Computational evidence for the substrate-assisted catalytic mechanism of O-GlcNAcase. A DFT investigation

Abstract

A DFT computational investigation of the catalytic mechanism of O-GlcNAcase shows the existence of a substrate-assisted reaction pathway similar to that proposed in the literature on the basis of experimental evidence: the carbonyl oxygen of the N-acyl group bonded at C2 of the substrate pyranose ring attacks the anomeric carbon affording a bicyclic oxazoline intermediate and causing the breaking of the glycosidic bond and the expulsion of the aglycon. This occurs in a single kinetic step where the transfer of a proton from Asp-243 (behaving as a general base) to the leaving group is simultaneous to the cycle formation and departure of the aglycon (an activation barrier E_a of 16.5 kcal mol⁻¹). Even if the other component of the catalytic dyad (Asp-242) is not actually involved in a proton transfer (as commonly suggested), it plays an important role in the catalysis through a complex network of hydrogen bonds that contribute to lower the activation barrier. The transition state of the process resembles an oxocarbenium ion (half chair conformation with an approximately planar sp² anomeric carbon).
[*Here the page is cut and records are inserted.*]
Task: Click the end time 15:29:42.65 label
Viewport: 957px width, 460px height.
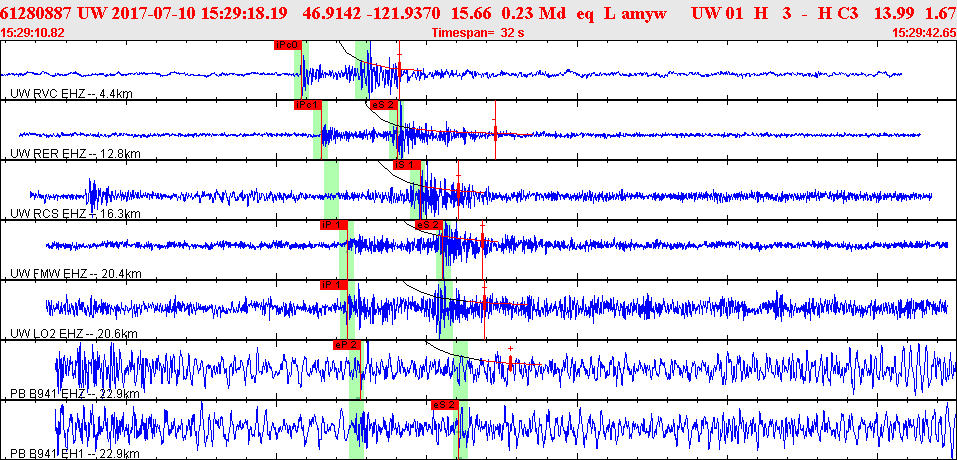Action: [x=923, y=33]
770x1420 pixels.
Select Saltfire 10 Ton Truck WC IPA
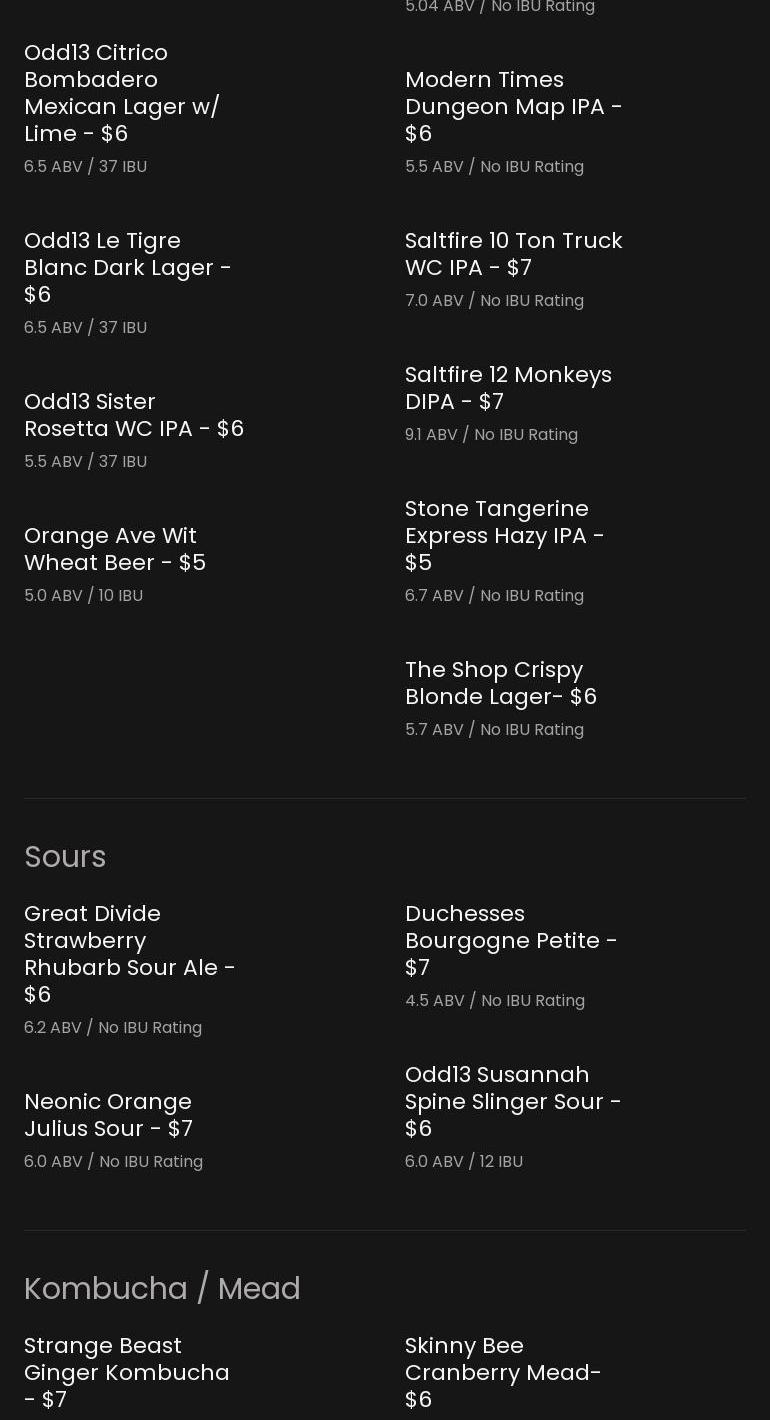point(513,254)
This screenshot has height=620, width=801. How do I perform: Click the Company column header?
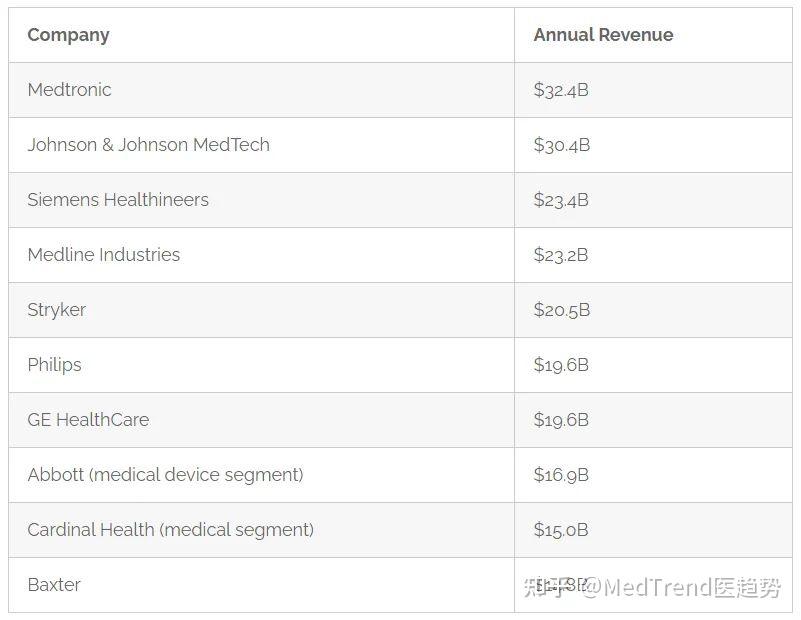click(68, 35)
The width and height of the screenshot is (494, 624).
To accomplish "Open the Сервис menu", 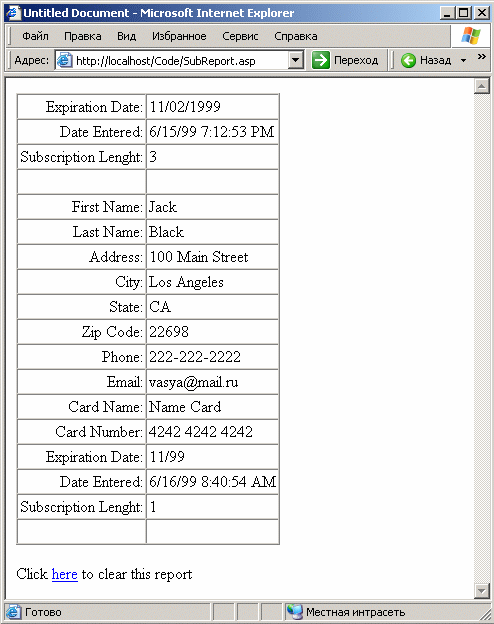I will [x=240, y=36].
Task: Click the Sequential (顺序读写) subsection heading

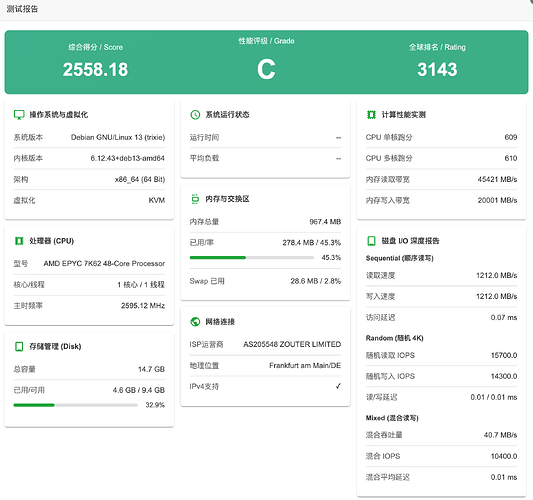Action: coord(400,258)
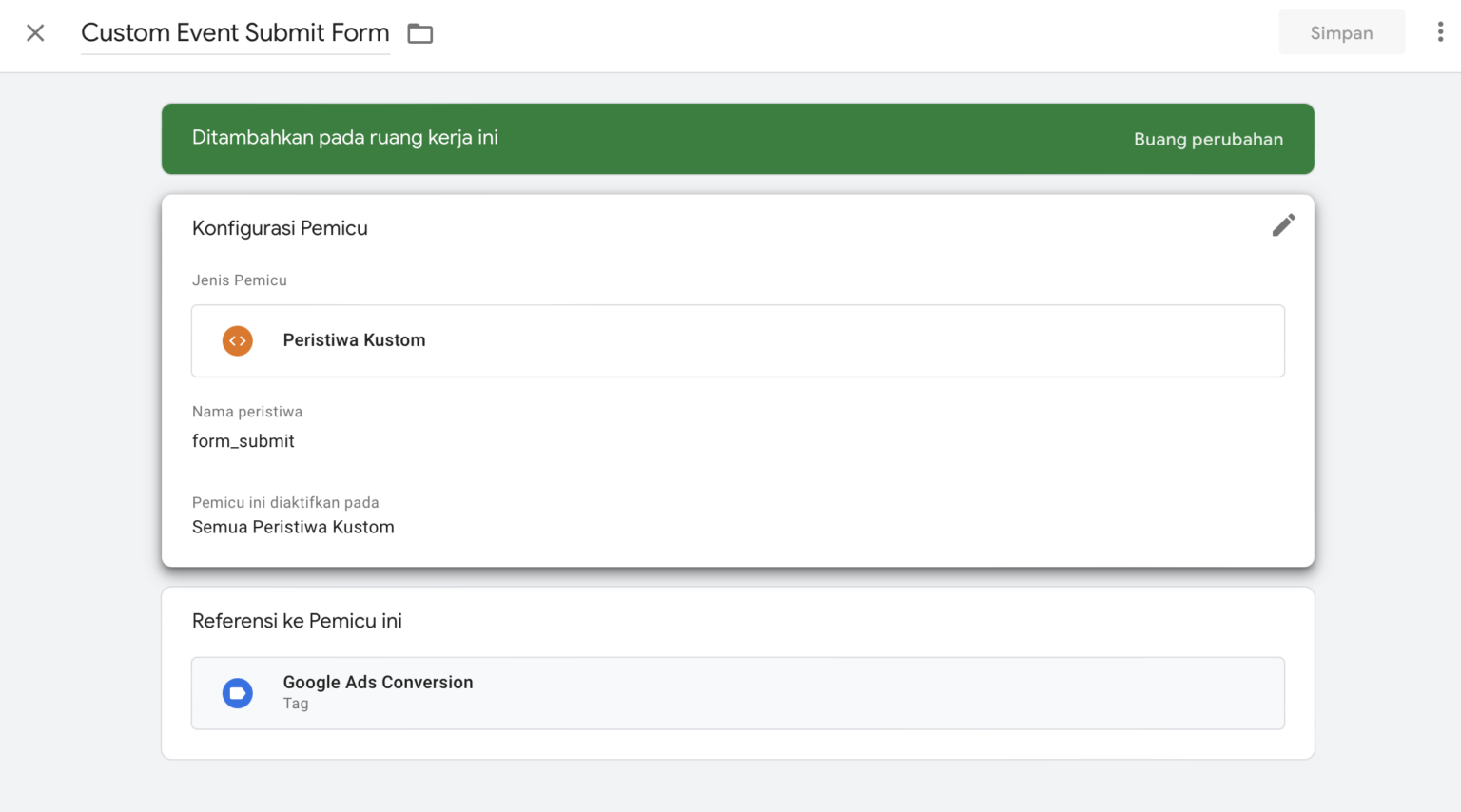1461x812 pixels.
Task: Click the Jenis Pemicu label
Action: (240, 280)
Following the lines of previous experiments aimed to demonstrate the existence of a substrate-assisted mechanism, it is found that the computed E_a increases when the hydrogen atoms of the N-acetyl group are replaced with one, two and three F atoms and that a good linear correlation exists between the activation barrier E_a and the σ* Taft electronic parameter of the fluoro-substituted N-acetyl groups.